黑腹果蝇全基因组MicroRNA基因敲除是一种综合了反求遗传学和正向遗传筛选的优势的研究方法，且为基于表型的筛选奠定了基础。本实验初步得到了231和239两个microRNA的基因敲除果蝇。对经过染色体背景清除的microRNA敲除果蝇进行了重新平衡，利用Cre-Loxp系统去除同源重组插入的白眼基因，构建绿色荧光蛋白品系。对已确定microRNA敲除的果蝇204，143和171进行雄果蝇可育性，产卵能力和卵孵化能力的表型统计。初步确定204果蝇的雄性不育是由遗传背景造成的，143果蝇的产卵能力相较于w1118野生型果蝇无明显变化，而171果蝇具有卵孵化能力的缺陷，可能是由于胚胎发生过程受到了miRNA基因敲除的影响。

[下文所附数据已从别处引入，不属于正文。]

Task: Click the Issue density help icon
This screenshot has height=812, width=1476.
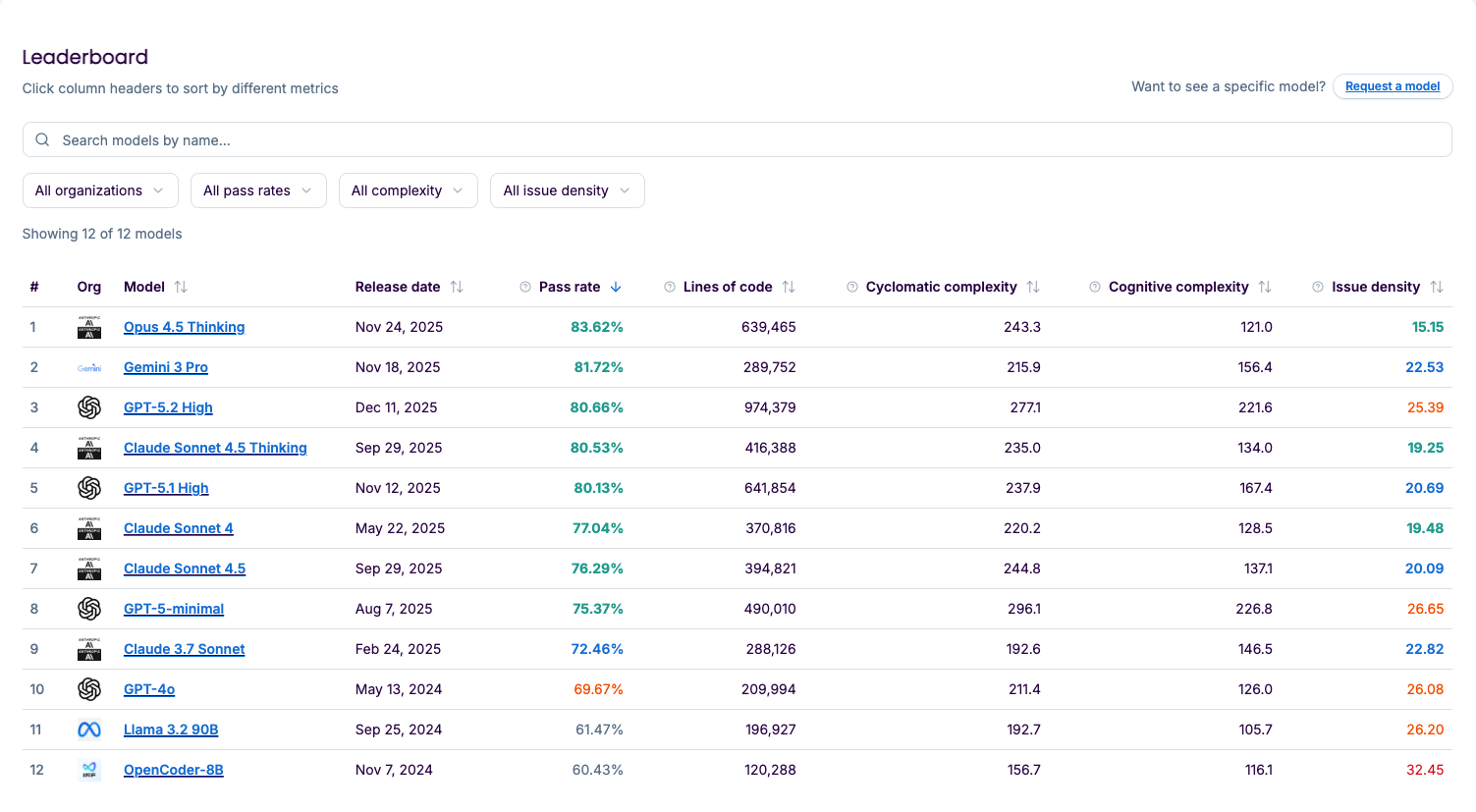Action: coord(1318,287)
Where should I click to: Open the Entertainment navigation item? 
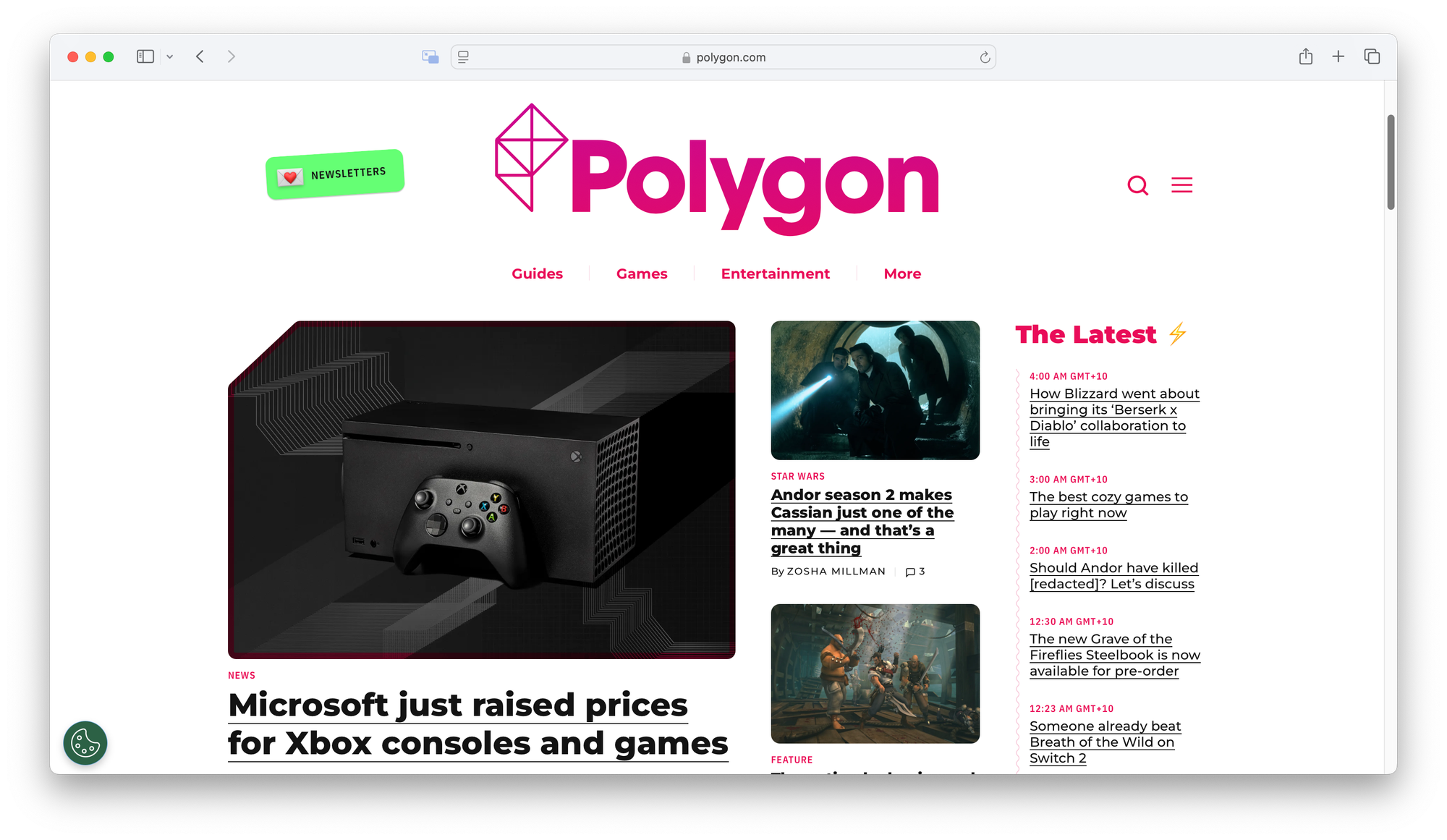(775, 273)
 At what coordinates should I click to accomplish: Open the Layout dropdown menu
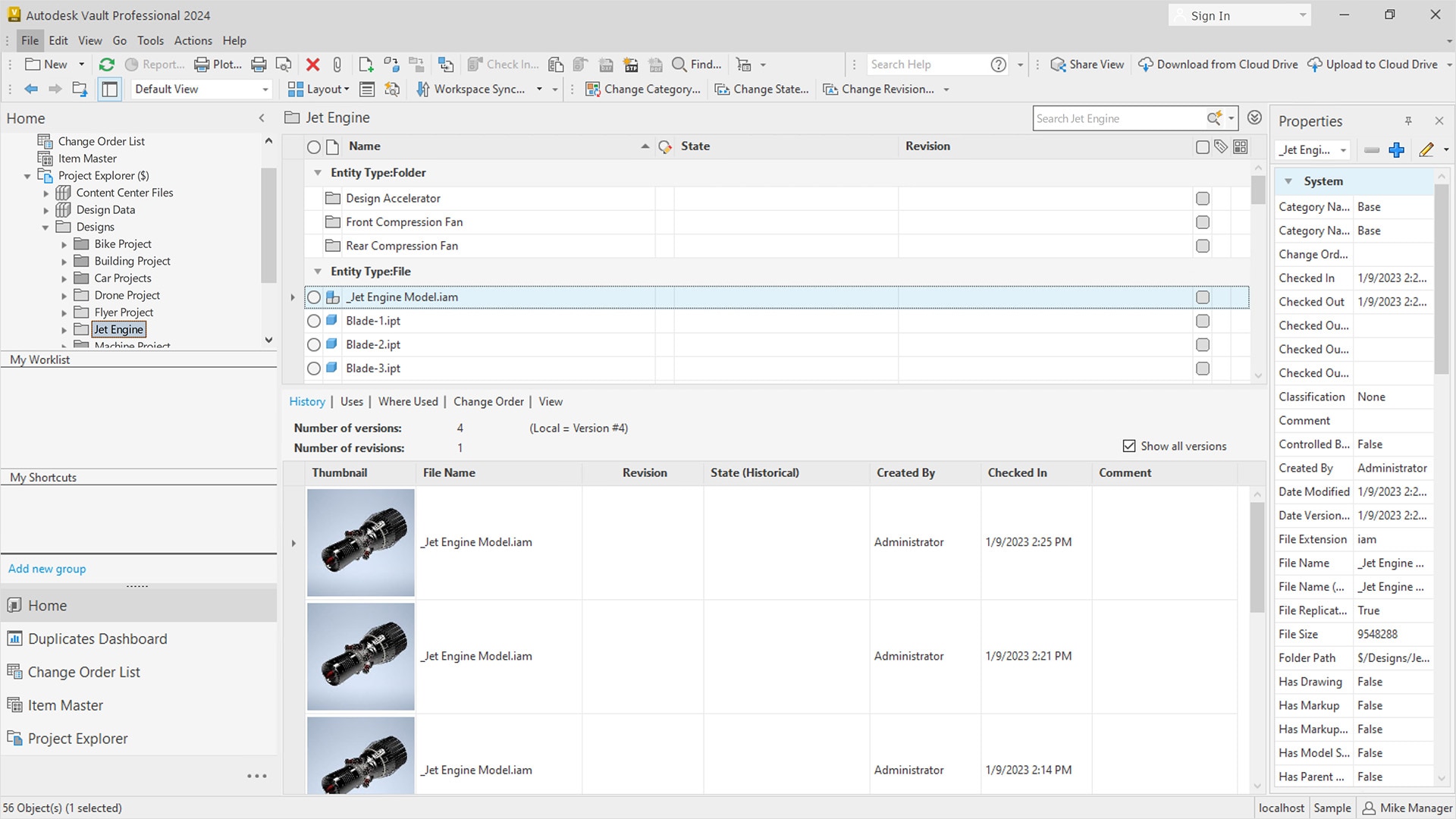coord(346,89)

Global microRNA knock-out in Drosophila Melanogaster is a reverse genetics approach combined with advantages from forward genetics. It provides solid clue for microRNA functions via phenotype-based screening. In this experiments, several candidates are screened out and mapped for microRNA knock-out lines 231 and 239. Other microRNA knock-out candidates are rebalanced after chromosomal background cleaning. The Cre-loxp system is employed for mini-white gene removal. GFP stocks for several lines of microRNA knock-out flies were also generated. For the confirmed miRNA knock-out flies, 204, 143 and 171 lines underwent phenotypic assays including male fertility, egg-laying rate and hatching rate. Sterility of line 204 might be due to genetic background. No obvious difference is observed for egg laying rate between143 and wild type. Hatching defect of line 171 might be true phenotype caused by miRNA knock-out.